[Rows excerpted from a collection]
>>>

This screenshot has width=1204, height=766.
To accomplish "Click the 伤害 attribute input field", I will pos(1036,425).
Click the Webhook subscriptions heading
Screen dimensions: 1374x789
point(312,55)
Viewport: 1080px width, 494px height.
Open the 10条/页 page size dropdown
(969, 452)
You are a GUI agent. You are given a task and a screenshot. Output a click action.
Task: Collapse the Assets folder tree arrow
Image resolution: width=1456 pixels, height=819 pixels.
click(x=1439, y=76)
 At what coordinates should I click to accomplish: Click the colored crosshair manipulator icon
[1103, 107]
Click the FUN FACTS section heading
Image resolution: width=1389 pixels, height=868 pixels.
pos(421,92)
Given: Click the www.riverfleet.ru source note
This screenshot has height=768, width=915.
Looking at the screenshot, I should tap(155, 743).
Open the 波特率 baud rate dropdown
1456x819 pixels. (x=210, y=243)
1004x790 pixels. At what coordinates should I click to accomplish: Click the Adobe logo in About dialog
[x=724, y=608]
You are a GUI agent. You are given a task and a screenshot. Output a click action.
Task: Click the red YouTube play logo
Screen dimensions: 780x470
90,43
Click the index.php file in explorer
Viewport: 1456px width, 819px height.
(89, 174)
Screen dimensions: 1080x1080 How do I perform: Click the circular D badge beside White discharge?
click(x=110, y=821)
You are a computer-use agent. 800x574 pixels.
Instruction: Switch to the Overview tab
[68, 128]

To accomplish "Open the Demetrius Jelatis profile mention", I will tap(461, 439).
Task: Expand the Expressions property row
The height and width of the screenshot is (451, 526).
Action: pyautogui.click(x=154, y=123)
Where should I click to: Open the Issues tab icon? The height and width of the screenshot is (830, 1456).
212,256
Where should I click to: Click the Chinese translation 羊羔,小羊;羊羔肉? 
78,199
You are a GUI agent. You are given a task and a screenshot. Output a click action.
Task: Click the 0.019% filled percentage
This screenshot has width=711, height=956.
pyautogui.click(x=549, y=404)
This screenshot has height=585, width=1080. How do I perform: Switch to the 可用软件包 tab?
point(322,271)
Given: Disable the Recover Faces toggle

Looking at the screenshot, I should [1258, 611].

<<<

> SET PROBLEM: Turn every row above into a numbered list, one line per item, and leave out the blank lines.

> ANSWER TO THE PROBLEM:
1. This screenshot has width=1204, height=766.
2. To accomplish "Click the 伤害 attribute input field", I will pos(1036,425).
3. Click the Webhook subscriptions heading
4. Screen dimensions: 1374x789
5. point(312,55)
6. Viewport: 1080px width, 494px height.
7. Open the 10条/页 page size dropdown
8. (969, 452)
9. You are a GUI agent. You are given a task and a screenshot. Output a click action.
10. Task: Collapse the Assets folder tree arrow
11. Image resolution: width=1456 pixels, height=819 pixels.
12. click(x=1439, y=76)
13.  At what coordinates should I click to accomplish: Click the colored crosshair manipulator icon
14. [1103, 107]
15. Click the FUN FACTS section heading
16. Image resolution: width=1389 pixels, height=868 pixels.
17. pos(421,92)
18. Given: Click the www.riverfleet.ru source note
19. This screenshot has height=768, width=915.
20. Looking at the screenshot, I should tap(155, 743).
21. Open the 波特率 baud rate dropdown
22. 1456x819 pixels. (x=210, y=243)
23. 1004x790 pixels. At what coordinates should I click to accomplish: Click the Adobe logo in About dialog
24. [x=724, y=608]
25. You are a GUI agent. You are given a task and a screenshot. Output a click action.
26. Task: Click the red YouTube play logo
27. Screen dimensions: 780x470
28. 90,43
29. Click the index.php file in explorer
30. Viewport: 1456px width, 819px height.
31. (89, 174)
32. Screen dimensions: 1080x1080 How do I perform: Click the circular D badge beside White discharge?
33. click(x=110, y=821)
34. You are a computer-use agent. 800x574 pixels.
35. Instruction: Switch to the Overview tab
36. [68, 128]
37. To accomplish "Open the Demetrius Jelatis profile mention", I will tap(461, 439).
38. Task: Expand the Expressions property row
39. The height and width of the screenshot is (451, 526).
40. Action: pyautogui.click(x=154, y=123)
41. Where should I click to: Open the Issues tab icon? The height and width of the screenshot is (830, 1456).
42. 212,256
43. Where should I click to: Click the Chinese translation 羊羔,小羊;羊羔肉? 
44. 78,199
45. You are a GUI agent. You are given a task and a screenshot. Output a click action.
46. Task: Click the 0.019% filled percentage
47. This screenshot has width=711, height=956.
48. pyautogui.click(x=549, y=404)
49. This screenshot has height=585, width=1080. How do I perform: Switch to the 可用软件包 tab?
50. point(322,271)
51. Given: Disable the Recover Faces toggle
52. Looking at the screenshot, I should [1258, 611].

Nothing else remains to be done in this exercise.